By Michael E. Kraft

Most of us recognize the value of science in dealing with complex problems that pose significant risks to public health and well-being. Thus we expect reputable science to be reported and used in helping us make difficult policy choices, such as what to do about climate change.

Scientific findings and associated uncertainties should be scrutinized carefully and debated vigorously within the scientific community and among the public. However, denying the best scientific evidence we have could lead to greater societal harm than if we had taken sensible action when reliable knowledge was first available.

Dismissal of climate science has parallels to decades of debate over tobacco use. Tobacco companies long denied any causal relation between smoking and disease.

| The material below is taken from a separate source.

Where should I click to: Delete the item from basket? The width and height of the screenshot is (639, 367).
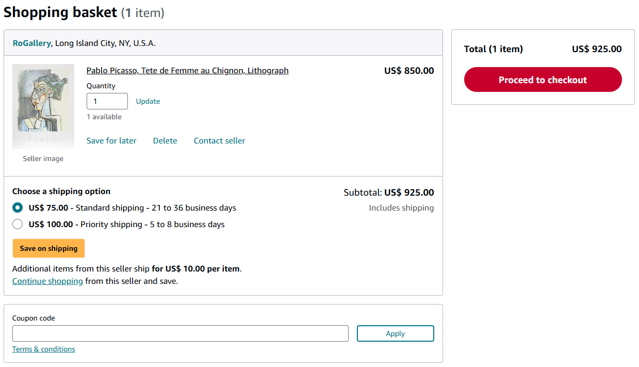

Similarly, some fossil-fuel companies for decades publicly rejected established climate science and the role of burning fossil fuels in climate change while their internal studies confirmed both.

The tobacco companies eventually paid for their actions. In 1999, the Justice Department filed a civil lawsuit charging that they "engaged in and executed" a "massive 50-year scheme to defraud the public, including consumers of cigarettes," in violation of the Racketeer Influenced and Corrupt Organizations Act (RICO). The lawsuit said the companies conspired to launch a public-relations campaign challenging scientific evidence that demonstrated the health risks of smoking at the same time that their own research confirmed smoking's danger.

The federal courts found the companies in violation of RICO, in particular for covering up scientific evidence of health risks linked to smoking. The courts rejected the companies' argument that their statements were protected under the First Amendment's guarantee of free speech.

Is there a parallel to controversies over climate-change science? Some members of Congress say there is, and they have asked the Justice Department to pursue charges under RICO against major fossil-fuel companies for knowingly deceiving the public - and investors - about the dangers of climate change when their own studies showed the reality of the threat. Attorney General Loretta Lynch has referred the matter to the FBI for study.

In addition, in late March, more than a dozen state attorneys general also said they would "aggressively" investigate whether fossil-fuel companies misled the public and investors about climate change. Several attorneys general already have initiated such investigations under consumer and investor protection laws.

Some ask whether such inquiries should be limited to companies. What about extending the liability to certain think tanks and advocacy groups?

Some such groups have been heavily funded by the fossil-fuel industry and have misrepresented climate-change risks to the public. That might be a tougher sell given free speech rights, but it could be given consideration.

The Obama administration and other nations finally are acting on climate change. But their responses are modest in light of the challenges, and they will need to be supplemented over time with more effective initiatives. Will the public support tougher policies?

Recent polls show that worry about climate change is now at an eight-year high. However, climate change remains a low-salience issue, and the public is poorly informed about its causes and impacts. There also is no sense of urgency about taking action, including the widely endorsed setting of a price on carbon.

Our limited policies reflect a history of science denial by fossil-fuel companies and others that has sown confusion and weakened public support for doing more. Those who intentionally misled the public about climate change should be held accountable.